■ 文章摘录 ■
============================================================

张蕙兰说,活了半辈子,最大的后悔就是当初攥着350万没有买房,而是接手了天意新商城的小摊位。现在,她说自己“被套牢了”。

25岁的王伟也有点儿发愁,他说自己之前应该应聘别的单位,而不是来天意新商城做巡逻保安。从山西老家跑来大半年了,因为嫌弃“保安”这工作说不出口,一直骗家里人说在做电焊。这下要失了业,没办法儿撒谎了该怎么办?他还没想清楚。

而李婷则已上火住院一周了,她悔不该心存侥幸上了一大批新货,旧库存压上新库存,赔本甩卖也走不动,每天睁眼上千的花费耗得人直挺不住。如果可以时光从头来,她一定果断收手离开动物园批发市场。

天意新商城和动物园批发市场,都是北京有名的老批发市场,以货全实惠被称为北京居民心中的“线下淘宝店”。围绕天意、动批有各种白手起家的传闻,某某商户在这里挣着大钱,成了买房置地、豪车出入的大富翁。一时间,天意、动批、大红门等在全国打响了招牌。

从2013年底,北京开始在非首都功能疏解上做“减法”,2015年4月,中共中央政治局审议通过《京津冀协同发展规划纲要》,纲要指出要推动京津冀协同发展,其核心是疏解北京的非首都功能,其中重点有四类“非首都功能”,“区域性批发市场”是重要的疏解目标。纲要还提出2020年北京人口总量要控制在2300万以内,而北京地区近十年的外来人口多集中在批发零售行业,疏解批发市场也意在促进“人随业走”,从而实现人口调控。

============================================================

■ 学习材料 ■
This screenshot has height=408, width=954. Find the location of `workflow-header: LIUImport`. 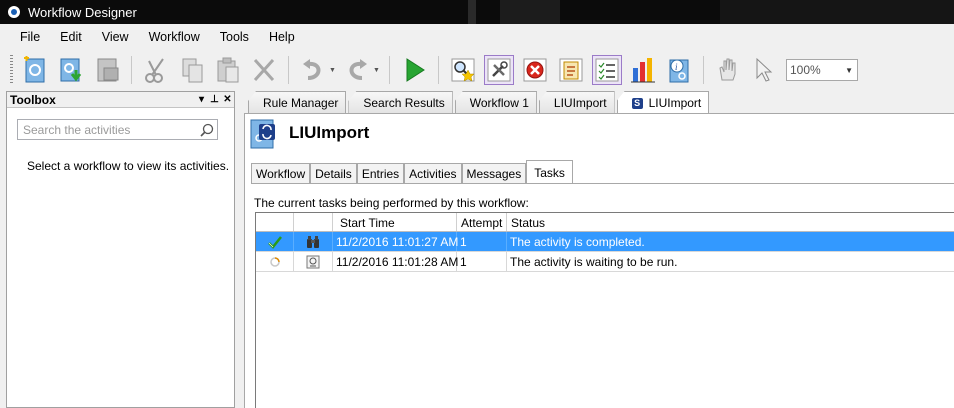

workflow-header: LIUImport is located at coordinates (308, 134).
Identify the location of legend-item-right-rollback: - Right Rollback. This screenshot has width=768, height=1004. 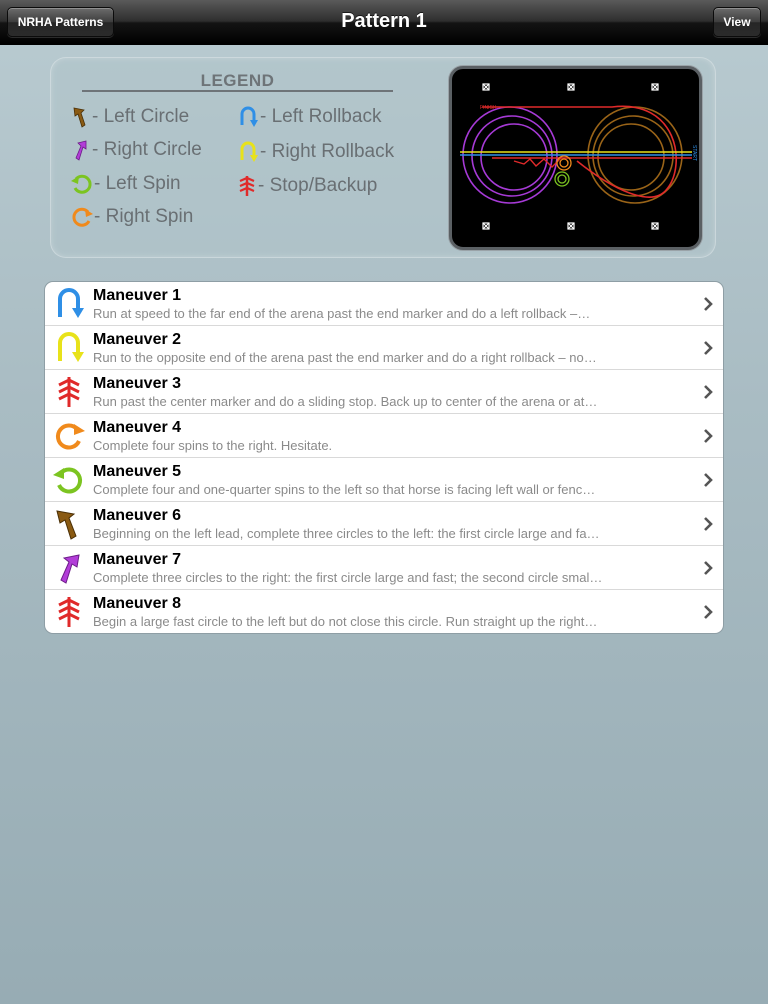
(315, 152).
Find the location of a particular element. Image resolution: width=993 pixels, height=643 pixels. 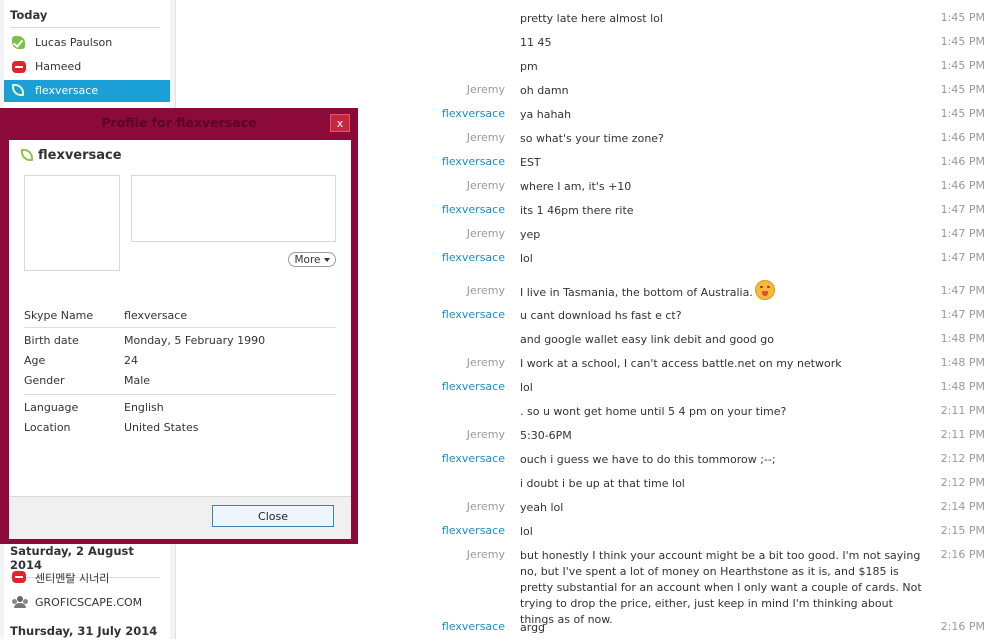

message-text: argg is located at coordinates (533, 628).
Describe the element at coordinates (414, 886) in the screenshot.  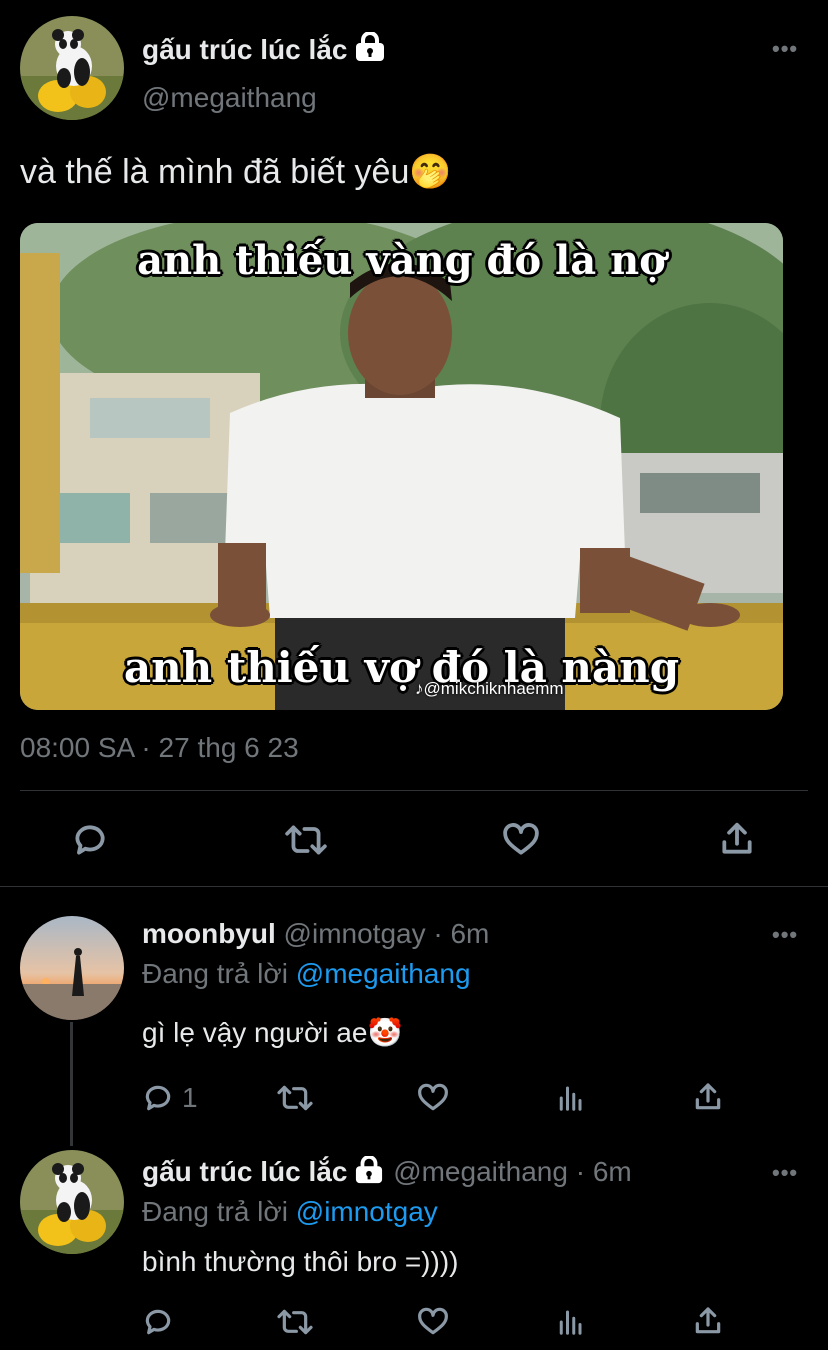
I see `section-divider` at that location.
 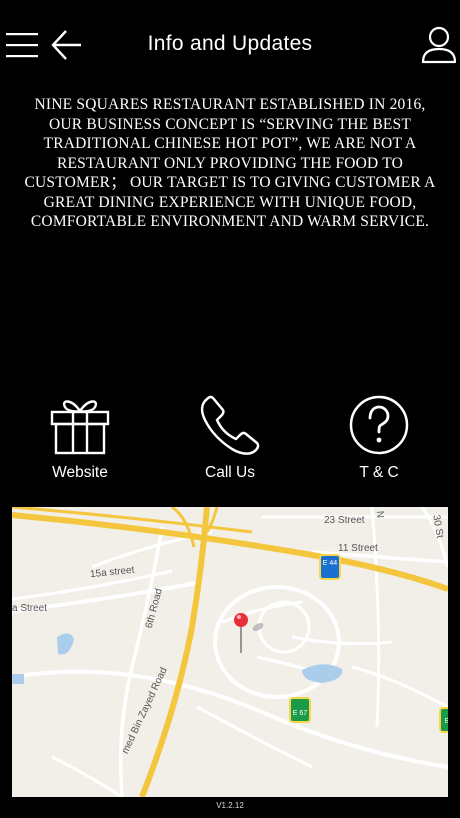 I want to click on route-badge-e44: E 44, so click(x=330, y=567).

============================================================

■ 任务说明 ■
根据关于北京批发市场的摘录，王伟一直骗家里人说自己在做什么工作？

■ 参考答案 ■
他骗家里人说自己在做电焊。